Work item: Output the line containing "Instruction: Show info", then every remaining line of the entries below, exactly as written and with no other text.

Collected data
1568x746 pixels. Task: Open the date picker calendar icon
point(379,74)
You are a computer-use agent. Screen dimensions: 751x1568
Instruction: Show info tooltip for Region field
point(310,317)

Your solution:
Instruction: Show info tooltip for Region field
point(310,317)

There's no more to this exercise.